══ Extrait choisi
On se rappelle qu’à l’issue de ladite conférence, l’Église catholique de Côte d’Ivoire a clairement donné sa position devant cette nomination de l’un de ses guides. «Les archevêques et évêques de Côte d’Ivoire tiennent à informer les membres du clergé, les religieux, les religieuses et les fidèles laïcs qu’ils n’ont été associés ni de près ni de loin par leur confrère à cet engagement. C’est pourquoi, dans l’esprit du Canon 285 du Code de Droit Canonique de 1983, ils tiennent à préciser qu’ils ne sont pas comptables des actes qu’il posera dans l’exercice de sa nouvelle charge à la tête de la Conariv», a fait savoir la hiérarchie de l’Église catholique ivoirienne.

Cette position inédite de la part des évêques à l’endroit de leur confrère ne manque pas de susciter bien des commentaires. Mais, un prêtre, proche collaborateur des évêques, qui a requis l’anonymat, nous a livré quelques secrets sur ladite sortie de l’Église catholique, au cours d’un échange le mardi dernier.
════
══ Lignes de données
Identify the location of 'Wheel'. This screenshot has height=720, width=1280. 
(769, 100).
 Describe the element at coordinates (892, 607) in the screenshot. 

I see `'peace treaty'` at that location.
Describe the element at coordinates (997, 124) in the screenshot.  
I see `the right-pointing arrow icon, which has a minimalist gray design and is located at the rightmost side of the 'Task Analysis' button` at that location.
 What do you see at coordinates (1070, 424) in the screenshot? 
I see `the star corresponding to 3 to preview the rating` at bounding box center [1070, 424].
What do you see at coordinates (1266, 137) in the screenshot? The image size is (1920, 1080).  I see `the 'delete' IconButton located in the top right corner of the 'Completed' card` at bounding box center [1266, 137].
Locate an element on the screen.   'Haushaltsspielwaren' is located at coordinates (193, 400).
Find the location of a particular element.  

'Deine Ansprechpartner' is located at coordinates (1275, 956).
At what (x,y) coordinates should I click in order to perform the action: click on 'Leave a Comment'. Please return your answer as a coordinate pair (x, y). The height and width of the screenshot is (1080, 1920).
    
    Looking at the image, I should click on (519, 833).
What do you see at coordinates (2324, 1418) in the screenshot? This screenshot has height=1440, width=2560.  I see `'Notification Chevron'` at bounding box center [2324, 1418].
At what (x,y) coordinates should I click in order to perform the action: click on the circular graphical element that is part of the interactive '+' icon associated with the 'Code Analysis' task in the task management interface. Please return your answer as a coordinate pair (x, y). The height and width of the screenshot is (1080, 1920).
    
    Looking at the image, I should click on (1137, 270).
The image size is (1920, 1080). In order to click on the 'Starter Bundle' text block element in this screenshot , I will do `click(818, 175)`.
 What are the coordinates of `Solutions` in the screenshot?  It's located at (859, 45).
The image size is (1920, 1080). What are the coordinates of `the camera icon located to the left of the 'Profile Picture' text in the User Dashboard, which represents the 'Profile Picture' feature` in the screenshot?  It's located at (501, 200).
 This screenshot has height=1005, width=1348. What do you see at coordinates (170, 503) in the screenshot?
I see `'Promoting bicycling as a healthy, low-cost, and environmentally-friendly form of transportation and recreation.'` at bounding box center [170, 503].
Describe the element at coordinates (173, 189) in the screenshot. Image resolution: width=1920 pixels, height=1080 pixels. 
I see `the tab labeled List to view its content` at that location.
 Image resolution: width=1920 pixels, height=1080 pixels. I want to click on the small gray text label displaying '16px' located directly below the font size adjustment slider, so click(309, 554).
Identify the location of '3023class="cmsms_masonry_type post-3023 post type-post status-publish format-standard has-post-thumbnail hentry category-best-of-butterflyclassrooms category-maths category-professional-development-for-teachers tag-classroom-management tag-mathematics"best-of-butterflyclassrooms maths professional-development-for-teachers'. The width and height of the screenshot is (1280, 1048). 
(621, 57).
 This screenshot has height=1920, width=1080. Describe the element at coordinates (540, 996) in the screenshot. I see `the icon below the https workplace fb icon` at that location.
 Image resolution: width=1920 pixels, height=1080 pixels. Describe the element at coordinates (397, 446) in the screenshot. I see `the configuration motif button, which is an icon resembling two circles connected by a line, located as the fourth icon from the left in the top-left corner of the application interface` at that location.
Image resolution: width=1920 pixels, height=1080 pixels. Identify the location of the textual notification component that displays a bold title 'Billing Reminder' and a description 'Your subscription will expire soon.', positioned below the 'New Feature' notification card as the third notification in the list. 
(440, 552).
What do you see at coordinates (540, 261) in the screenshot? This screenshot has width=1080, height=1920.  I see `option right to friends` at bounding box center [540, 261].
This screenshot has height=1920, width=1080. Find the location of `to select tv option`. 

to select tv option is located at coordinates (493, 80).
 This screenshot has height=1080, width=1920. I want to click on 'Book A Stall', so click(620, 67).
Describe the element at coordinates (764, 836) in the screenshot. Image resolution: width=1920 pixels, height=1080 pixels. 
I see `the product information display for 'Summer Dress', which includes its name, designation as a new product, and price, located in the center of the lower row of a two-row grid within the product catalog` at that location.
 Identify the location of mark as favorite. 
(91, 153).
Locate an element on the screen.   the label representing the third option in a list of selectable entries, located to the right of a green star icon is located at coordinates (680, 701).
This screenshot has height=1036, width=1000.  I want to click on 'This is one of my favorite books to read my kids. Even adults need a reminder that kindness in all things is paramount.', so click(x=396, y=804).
════
▶ _Ensemble de tâches_
1. Selon la déclaration citée dans l'extrait, qui les archevêques et évêques de Côte d'Ivoire tiennent-ils à informer ? Énumérez chacun de ces destinataires.
2. Dans l'extrait, quel canon les évêques invoquent-ils pour préciser qu'ils ne sont pas comptables des actes de leur confrère ?
3. Reproduisez fidèlement l'extrait, depuis « On se rappelle » jusqu'à « l’Église catholique ivoirienne. ».
Ces données proviennent d'une autre source.

▶ _Réponses fournies_
1. Les membres du clergé, les religieux, les religieuses et les fidèles laïcs.

2. Le Canon 285 du Code de Droit Canonique de 1983.

3.
On se rappelle qu’à l’issue de ladite conférence, l’Église catholique de Côte d’Ivoire a clairement donné sa position devant cette nomination de l’un de ses guides. «Les archevêques et évêques de Côte d’Ivoire tiennent à informer les membres du clergé, les religieux, les religieuses et les fidèles laïcs qu’ils n’ont été associés ni de près ni de loin par leur confrère à cet engagement. C’est pourquoi, dans l’esprit du Canon 285 du Code de Droit Canonique de 1983, ils tiennent à préciser qu’ils ne sont pas comptables des actes qu’il posera dans l’exercice de sa nouvelle charge à la tête de la Conariv», a fait savoir la hiérarchie de l’Église catholique ivoirienne.